The Personnel Centre was gaunt, built of red brick, economic, cold. This was where he had come to argue for his life. Inside Amadeus found nothing but a heartless open-plan room with cheap industrial screens providing the only means of privacy. He also found the shifty little apple-polisher who passed as a captain in the New Model Army.

The captain had Amadeus’s file open in front of him. Twenty-five years’ worth of bravery and dedication. Top in ‘P’ Company. Director of Infantry’s Prize at Platoon Commander course. His tour with the SAS out of Hereford. Instructing at Sandhurst. And the battles – the South Atlantic, the Gulf, the Balkans. The season ticket to Northern Ireland and the Queen’s Gallantry Medal that went with it. Even the little details like Warren Point, where he’d shovelled what was left of his companions into plastic bags after the bomb. Everything was there. Not many files as thick as that in this place.

‘You’ve done extremely well, sir,’ the captain began. ‘I see from reports that you’ve had an excellent career …’ The captain read on, prattling, patronizing. Anything to avoid looking Amadeus in the face. ‘A difficult matter, sir. But you see, a decision had to be made. And I see you have a problem with dyslexia.’

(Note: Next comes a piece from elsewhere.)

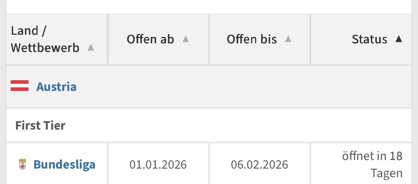Image resolution: width=418 pixels, height=184 pixels.
Task: Click the 06.02.2026 closing date cell
Action: (259, 165)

‘It’s only a problem if you can’t tell the difference between an order to shit and shoot, sonny. Haven’t made that mistake yet. So how about you?’


‘You ever had an order to shoot?’

Flustered, the captain pushed a piece of paper across the table. ‘If you want to go through the formal appeals process, Colonel, you will need to fill in this form.’ More nervous shuffling of papers. ‘And I’ve got some additional details of the assistance we offer with resettlement, just in case.’ At last the captain summoned up the courage to look into Amadeus’s slate green eyes. ‘Do you need any help filling out the form, sir?’

Amadeus picked up the form, and with it a glass of water. His mouth had suddenly gone dry. And as he read, and sipped, he realized something had happened to him. Tiny almost imperceptible waves upon
the water in the glass were catching the light from the overhead bulb. As he watched, transfixed, he thanked all the gods that the bumped-up little creep of a captain couldn’t see what had happened.

For the first time in his life, Amadeus’s hand was shaking.

He is back outside the theatre, in the rain, feeling homeless in his own homeland. In a moment of silent fury he tosses away the half-burnt cigarette, the cigarette that will change his life, then in considerably less silence he mouths a curse more suited to a sergeants’ mess after the beer has run out. As the wind carries his curse away into the raw night, a figure darts from the shadows, barely dodging the front end of the now-departing taxi and forcing it to a sudden halt. The brakes screech in protest but the figure pays no heed. It is a figure that belongs to the night, of no definable appearance, swaddled in a grime-streaked blanket. A man, by its size, bent and scurrying awkwardly, with no apparent care in the world other than to retrieve the still-smouldering cigarette from the damp, evil pavement.